ACL2024

Non-Autoregressive Machine Translation as Constrained HMM

Haoran Li, Zhanming Jie, Wei Lu

1 citation

Abstract

In non-autoregressive translation (NAT), directed acyclic Transformers (DAT) (Huang et al., 2022c) have demonstrated their ability to achieve comparable performance to the autoregressive Transformers. In this paper, we first show that DAT is essentially a fully connected left-to-right Hidden Markov Model (HMM) (Baum et al., 1970) , with the source and target sequences being observations and the token positions being latent states.
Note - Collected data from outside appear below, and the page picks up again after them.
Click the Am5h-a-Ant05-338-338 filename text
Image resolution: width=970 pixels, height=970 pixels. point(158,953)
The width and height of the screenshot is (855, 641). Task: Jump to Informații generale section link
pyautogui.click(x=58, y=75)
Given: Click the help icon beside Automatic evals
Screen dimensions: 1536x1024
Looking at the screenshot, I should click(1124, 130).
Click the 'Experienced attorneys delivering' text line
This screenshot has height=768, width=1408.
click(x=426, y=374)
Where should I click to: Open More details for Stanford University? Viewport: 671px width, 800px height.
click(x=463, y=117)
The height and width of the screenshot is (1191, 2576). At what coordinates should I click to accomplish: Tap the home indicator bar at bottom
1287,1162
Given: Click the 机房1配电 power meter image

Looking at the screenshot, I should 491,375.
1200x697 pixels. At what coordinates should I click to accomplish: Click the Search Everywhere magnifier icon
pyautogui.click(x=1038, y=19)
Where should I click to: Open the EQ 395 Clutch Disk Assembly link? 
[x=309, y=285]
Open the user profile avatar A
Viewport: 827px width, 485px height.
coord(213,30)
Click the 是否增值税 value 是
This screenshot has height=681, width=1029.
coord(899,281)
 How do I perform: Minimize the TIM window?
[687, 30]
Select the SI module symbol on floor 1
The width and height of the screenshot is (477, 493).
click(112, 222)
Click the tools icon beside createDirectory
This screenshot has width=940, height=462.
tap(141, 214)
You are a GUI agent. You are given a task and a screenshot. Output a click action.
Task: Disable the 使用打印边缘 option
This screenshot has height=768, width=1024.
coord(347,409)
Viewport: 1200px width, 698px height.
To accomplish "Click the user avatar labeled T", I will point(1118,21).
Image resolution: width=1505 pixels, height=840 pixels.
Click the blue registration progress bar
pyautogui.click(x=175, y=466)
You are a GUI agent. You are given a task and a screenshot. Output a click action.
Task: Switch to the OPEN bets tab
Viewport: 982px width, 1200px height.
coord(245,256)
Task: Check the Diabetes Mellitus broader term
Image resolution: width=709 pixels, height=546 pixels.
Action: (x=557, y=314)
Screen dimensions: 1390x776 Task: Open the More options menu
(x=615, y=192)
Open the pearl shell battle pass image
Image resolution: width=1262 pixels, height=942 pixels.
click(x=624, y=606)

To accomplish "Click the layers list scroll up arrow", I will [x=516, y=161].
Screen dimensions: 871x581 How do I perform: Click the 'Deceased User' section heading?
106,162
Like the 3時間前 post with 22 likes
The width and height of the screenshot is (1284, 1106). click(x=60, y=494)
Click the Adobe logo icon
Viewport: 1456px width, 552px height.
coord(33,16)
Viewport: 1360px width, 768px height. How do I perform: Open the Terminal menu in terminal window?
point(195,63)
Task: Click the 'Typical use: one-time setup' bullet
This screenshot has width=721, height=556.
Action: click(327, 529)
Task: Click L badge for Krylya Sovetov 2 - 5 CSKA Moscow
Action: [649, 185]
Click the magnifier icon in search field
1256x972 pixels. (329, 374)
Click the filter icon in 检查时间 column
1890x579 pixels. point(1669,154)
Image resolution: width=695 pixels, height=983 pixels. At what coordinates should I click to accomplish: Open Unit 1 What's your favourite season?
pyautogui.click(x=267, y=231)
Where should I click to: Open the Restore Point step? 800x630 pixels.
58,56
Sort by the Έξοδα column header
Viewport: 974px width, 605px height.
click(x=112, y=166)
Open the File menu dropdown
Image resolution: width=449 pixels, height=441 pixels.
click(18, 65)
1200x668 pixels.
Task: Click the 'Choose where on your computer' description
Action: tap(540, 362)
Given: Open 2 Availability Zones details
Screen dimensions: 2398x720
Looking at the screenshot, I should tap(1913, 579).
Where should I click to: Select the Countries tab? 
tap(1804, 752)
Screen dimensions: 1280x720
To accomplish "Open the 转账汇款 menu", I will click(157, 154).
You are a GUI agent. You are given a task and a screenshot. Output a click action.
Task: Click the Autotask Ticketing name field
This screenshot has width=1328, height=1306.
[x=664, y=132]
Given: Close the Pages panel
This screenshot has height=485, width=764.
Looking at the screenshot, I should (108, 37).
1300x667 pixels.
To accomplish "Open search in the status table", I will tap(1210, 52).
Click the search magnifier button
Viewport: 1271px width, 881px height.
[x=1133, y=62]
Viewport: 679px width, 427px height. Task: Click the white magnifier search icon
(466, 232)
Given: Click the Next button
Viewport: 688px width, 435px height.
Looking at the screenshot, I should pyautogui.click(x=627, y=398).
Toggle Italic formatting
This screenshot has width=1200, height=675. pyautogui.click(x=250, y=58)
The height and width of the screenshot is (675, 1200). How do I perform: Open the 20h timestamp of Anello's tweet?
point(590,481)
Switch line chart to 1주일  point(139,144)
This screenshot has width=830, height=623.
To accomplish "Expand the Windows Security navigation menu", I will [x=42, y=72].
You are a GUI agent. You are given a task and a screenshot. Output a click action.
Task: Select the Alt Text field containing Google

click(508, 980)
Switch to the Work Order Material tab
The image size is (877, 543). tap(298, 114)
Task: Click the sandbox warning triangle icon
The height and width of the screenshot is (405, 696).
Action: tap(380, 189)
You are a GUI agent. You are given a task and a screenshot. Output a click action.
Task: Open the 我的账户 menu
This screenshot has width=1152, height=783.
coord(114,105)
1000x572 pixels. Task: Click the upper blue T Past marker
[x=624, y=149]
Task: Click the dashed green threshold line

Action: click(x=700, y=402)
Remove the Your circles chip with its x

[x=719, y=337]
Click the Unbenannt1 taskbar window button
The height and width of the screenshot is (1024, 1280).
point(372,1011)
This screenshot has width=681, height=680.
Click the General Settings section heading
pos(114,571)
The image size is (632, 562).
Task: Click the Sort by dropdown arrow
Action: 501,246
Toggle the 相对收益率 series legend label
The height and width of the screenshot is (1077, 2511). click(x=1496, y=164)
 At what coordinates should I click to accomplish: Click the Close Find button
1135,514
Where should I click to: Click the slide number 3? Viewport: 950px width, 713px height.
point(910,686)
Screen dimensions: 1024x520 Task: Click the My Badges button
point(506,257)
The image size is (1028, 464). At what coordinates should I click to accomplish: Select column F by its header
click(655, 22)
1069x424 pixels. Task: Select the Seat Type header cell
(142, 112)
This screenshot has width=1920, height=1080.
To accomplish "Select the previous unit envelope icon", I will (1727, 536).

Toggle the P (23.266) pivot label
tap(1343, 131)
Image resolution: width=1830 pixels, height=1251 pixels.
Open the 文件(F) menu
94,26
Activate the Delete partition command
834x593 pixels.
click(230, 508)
Even though generative models like HMM do not suffer from label bias (Lafferty et al., 2001) in traditional task settings (e.g., sequence labeling), we argue here that the left-to-right HMM in NAT may still encounter this issue due to the missing observations at the inference stage. To combat label bias, we propose two constrained HMMs: 1) Adaptive Window HMM, which explicitly balances the number of outgoing transitions at different states; 2) Bi-directional HMM, i.e., a combination of left-to-right and right-toleft HMMs, whose uni-directional components can implicitly regularize each other's biases via shared parameters. Experimental results on WMT'14 En↔De and WMT'17 Zh↔En demonstrate that our methods can achieve better or comparable performance to the original DAT using various decoding methods. We also demonstrate that our methods effectively reduce the impact of label bias.